Mentioning your hostname changed from user@MacBookAir ~ to user@DESKTOP-GD4U33R ~ implies an application with root privileges made this change (I speak more about this below). Issue cat /etc/hostname will allow you to view your hostname. You can change your hostname either by editing /etc/hostname or in Settings > Network Utility. By default modern, Microsoft Windows machines use the hostname @DESKTOP-XXXXXXX where X is a random base-36 string of upper case letters and numeric characters. Just a suggestion for the possible naming convention, as it's quite specific, but as for your hostname becoming DESKTOP-GD4U33R and having a DNS resolution to DESKTOP-GD4U33R via 192.168.1.2 does seem quite unusual.

This is good news as the IP address resolves to your local network. Consequently, this potential threat is isolated. As mentioned identify who 192.168.1.2 is before proceeding further. But, I would suggest, presuming you are the network administrator or are authorised, using NMap to identify open ports on this machine; nmap -Pn -A 192.168.1.2 will suffice. This device can absolutely be an egress port on your machine, from terminal use ifconfig | grep 192.168.1.2 you can identify if this IP address is one of the machine's network interfaces.

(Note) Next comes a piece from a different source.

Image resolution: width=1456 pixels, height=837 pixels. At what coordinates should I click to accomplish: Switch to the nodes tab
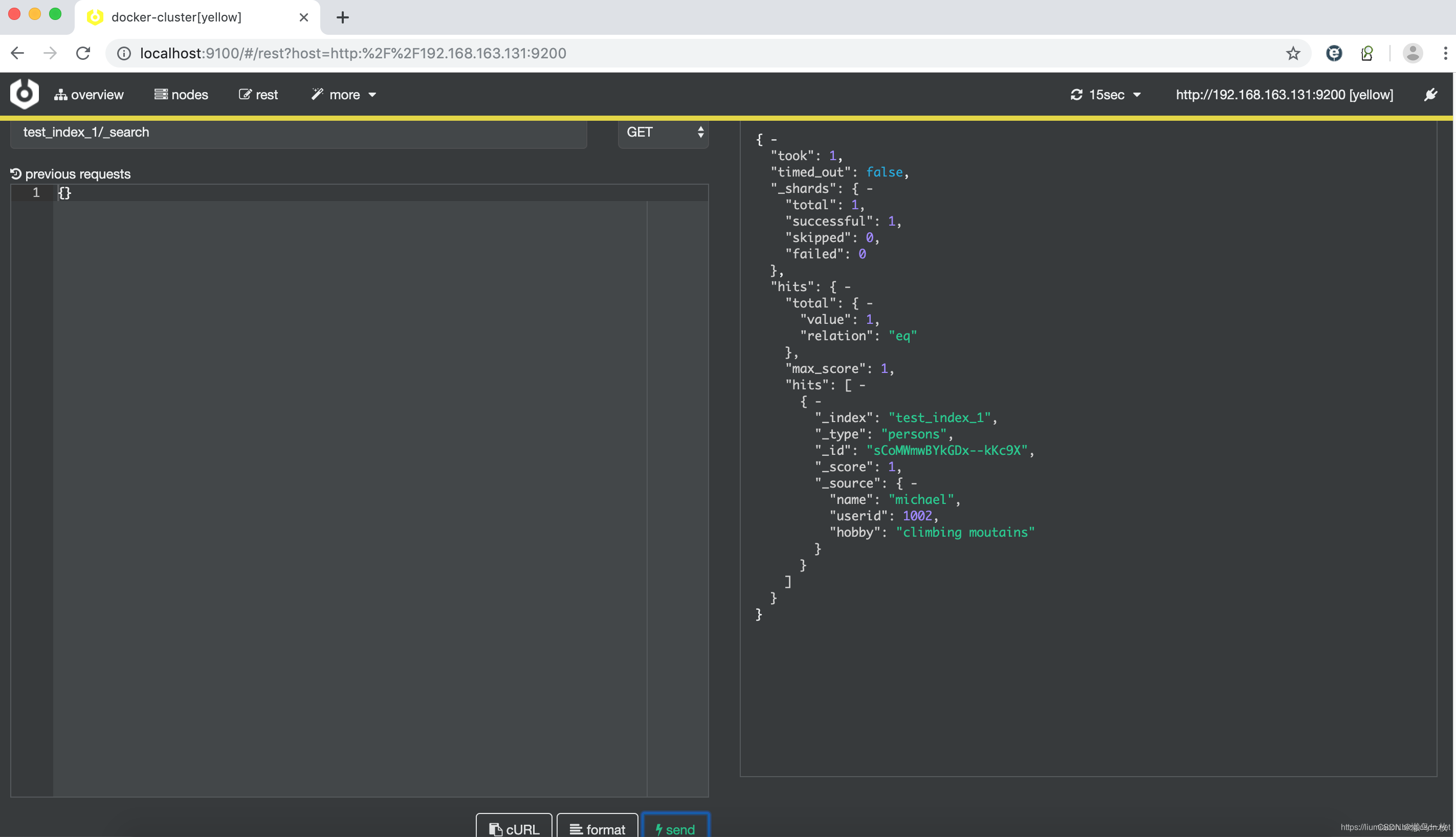coord(181,95)
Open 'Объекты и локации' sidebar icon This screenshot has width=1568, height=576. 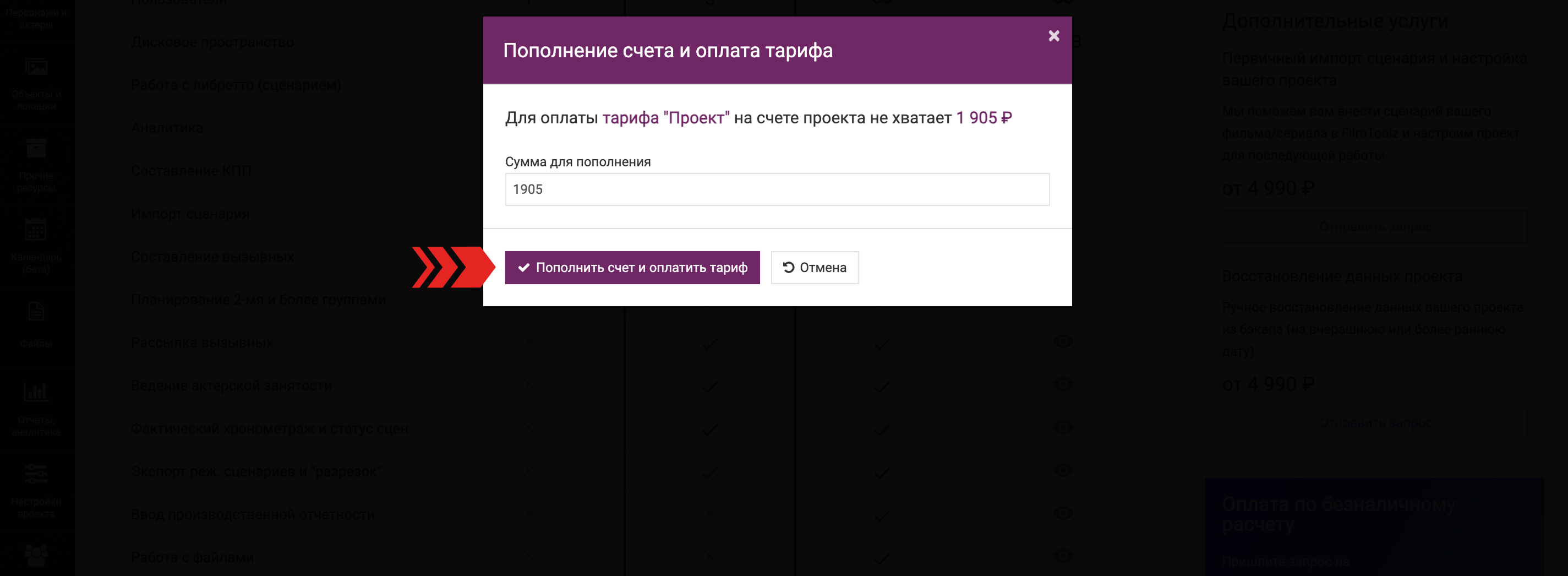pos(36,67)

ClamAV offers a macOS antivirus, but locally this looks more like an application modified /etc/hostname and /etc/hosts. It could also be worthwhile ensuring both files are read-only ls -l /etc/hostname; ls -l /etc/hosts should return something like:

-rw-r--r-- root root  /etc/hosts
-rw-r--r-- root root  /etc/hostname

Notice that only the root user (not group) should have write access.